[[ Exercise data open ]]

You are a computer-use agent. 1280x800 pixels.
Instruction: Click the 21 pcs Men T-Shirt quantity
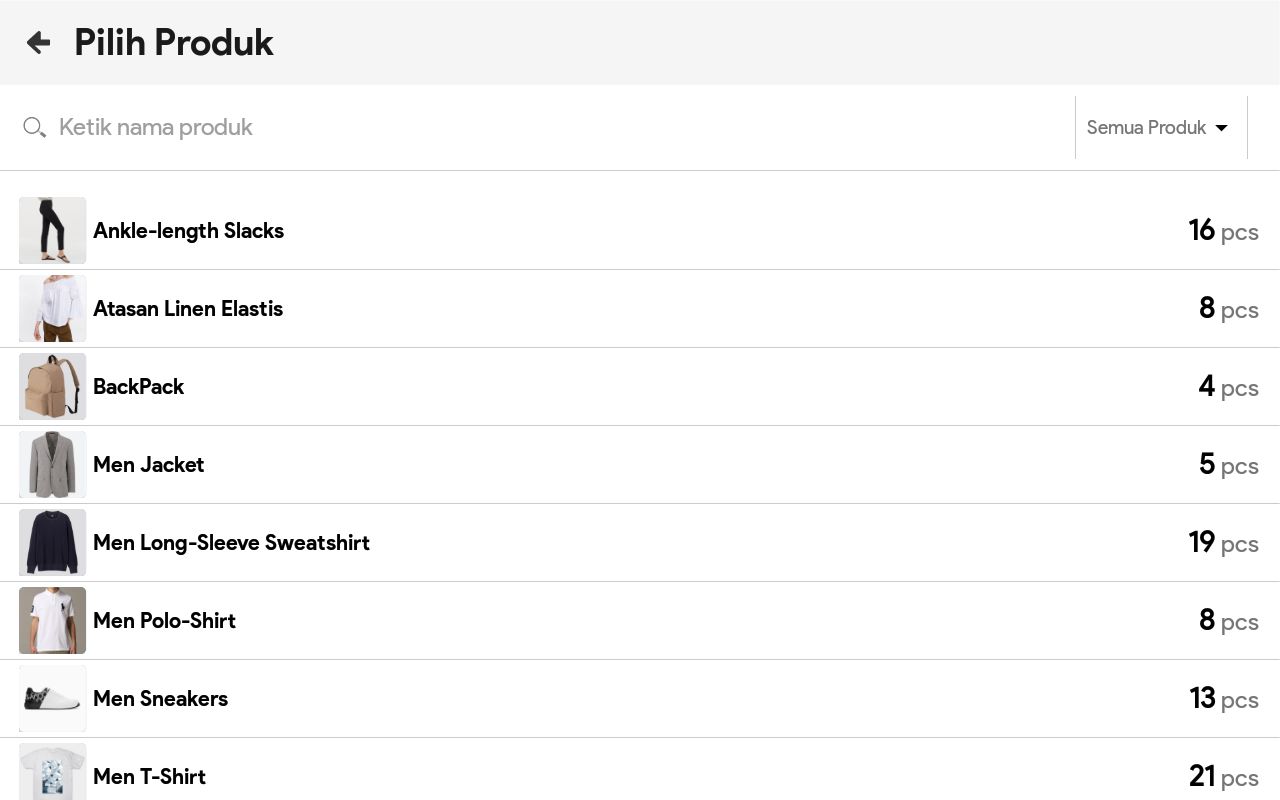[x=1222, y=776]
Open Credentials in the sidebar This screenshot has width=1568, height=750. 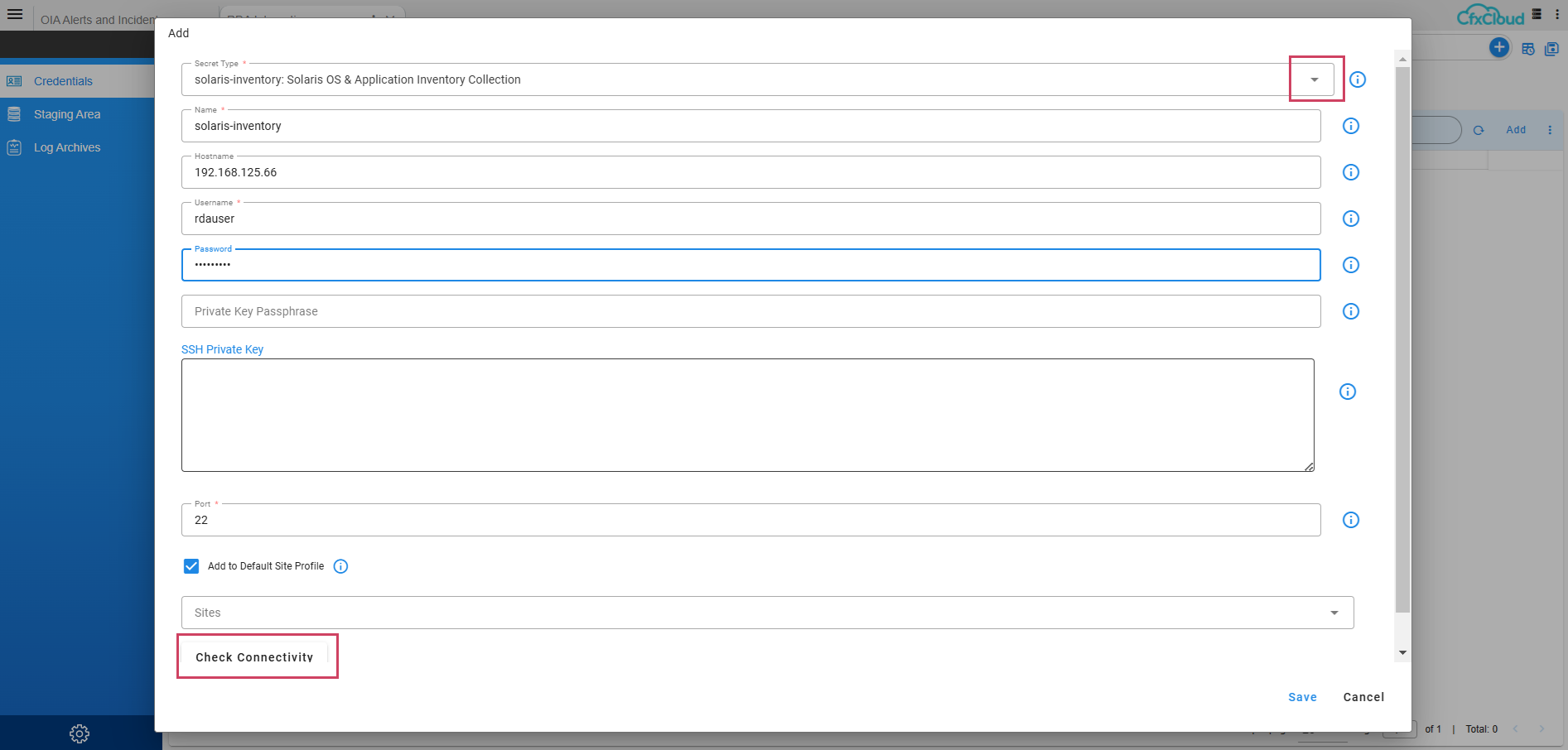63,81
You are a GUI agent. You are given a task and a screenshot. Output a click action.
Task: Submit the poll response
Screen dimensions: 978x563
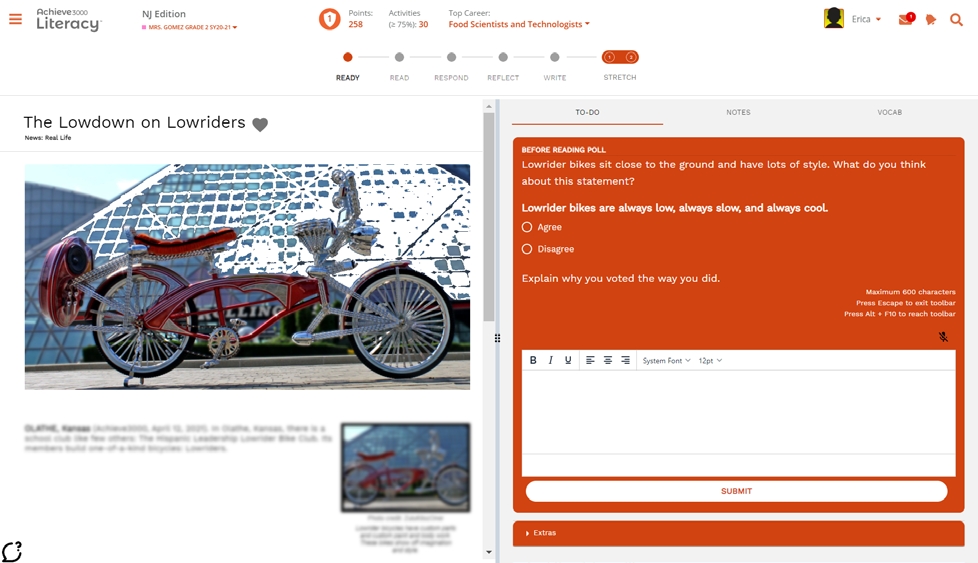coord(736,491)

[[ Exercise data closed ]]

Activity
Copy each line from the data that features the string "agent".

Answer space
You are a computer-use agent. 1280x800 pixels.
You are a GUI agent. You are given a task and a screenshot. Output a click action.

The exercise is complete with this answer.